Firstly, we need to calculate the derivative of the function. A useful formula for this task is the chain rule. For a function given \(h(u)=\sqrt{u}\), its derivative is \(\frac{1}{2\sqrt{u}}\cdot u'\), so we have \(f'(x)=\frac{x}{\sqrt{x^{2}+1}}\).

The critical points are the values of the variable where the function has a local maximum or minimum. These critical points can be found by setting the derivative equal to zero and solve for \(x\), which gives \(\frac{x}{\sqrt{x^{2}+1}}=0\), and hence, \(x = 0\) is the only critical point of the function.

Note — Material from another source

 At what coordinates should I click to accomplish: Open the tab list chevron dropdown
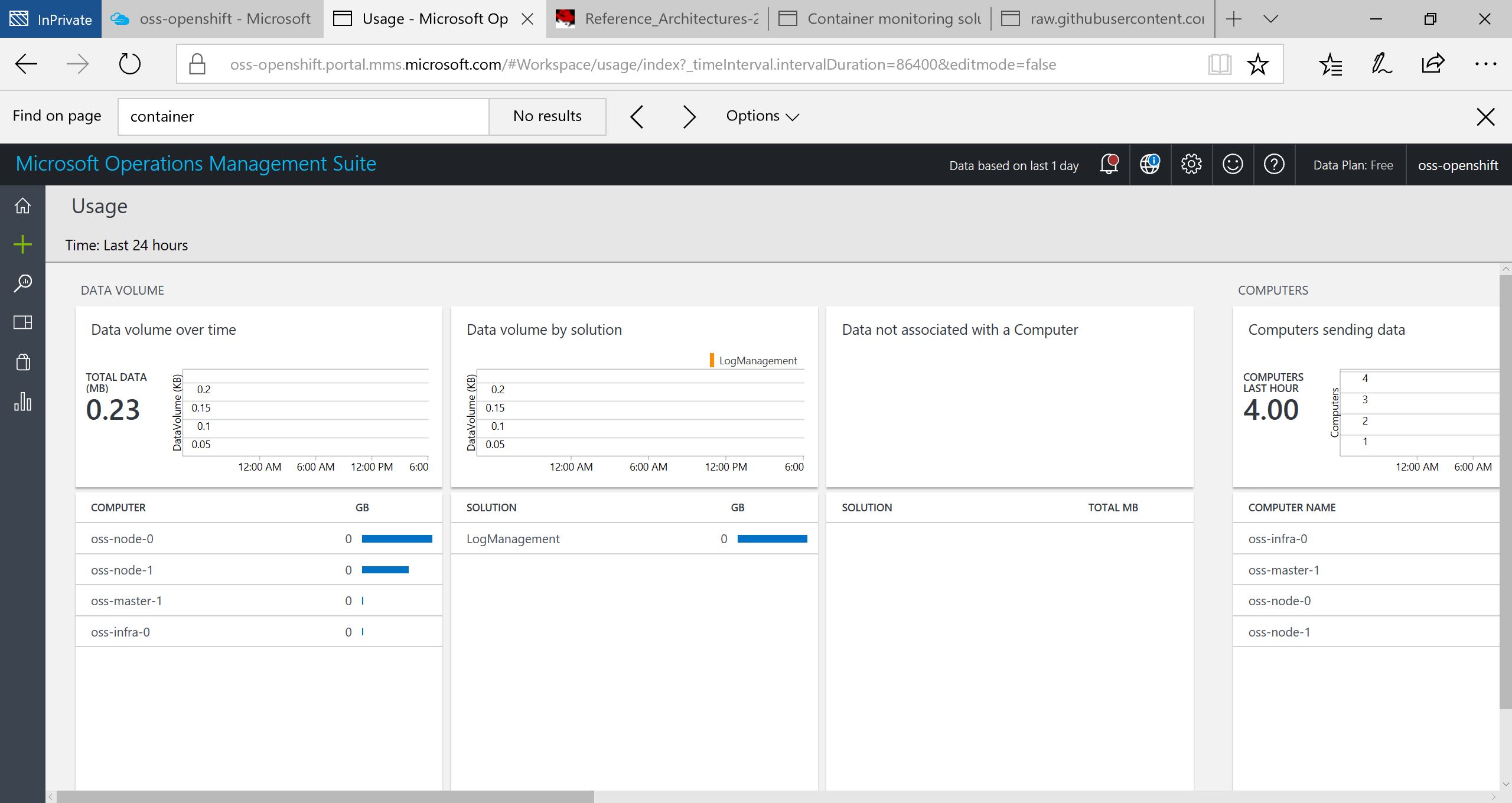(x=1270, y=19)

Next, we calculate the second derivative. Calculating the second derivative, \(f''(x)\), is a bit complex and requires use of the quotient rule and chain rule again. After some simplification, we get \(f''(x)=\frac{1}{\left(x^{2}+1\right)^{\frac{3}{2}}}\).

The Second Derivative Test involves substituting the critical points into the second derivative. If the value we get is positive, the function has a relative minimum at that point, if it's negative, a relative maximum. For the point \(x=0\), we have \(f''(0) = 1\), which is greater than zero.

Since the second derivative at \(x=0\) is positive, the function \(f(x)\) has a relative minimum at \(x=0\) by the Second Derivative Test.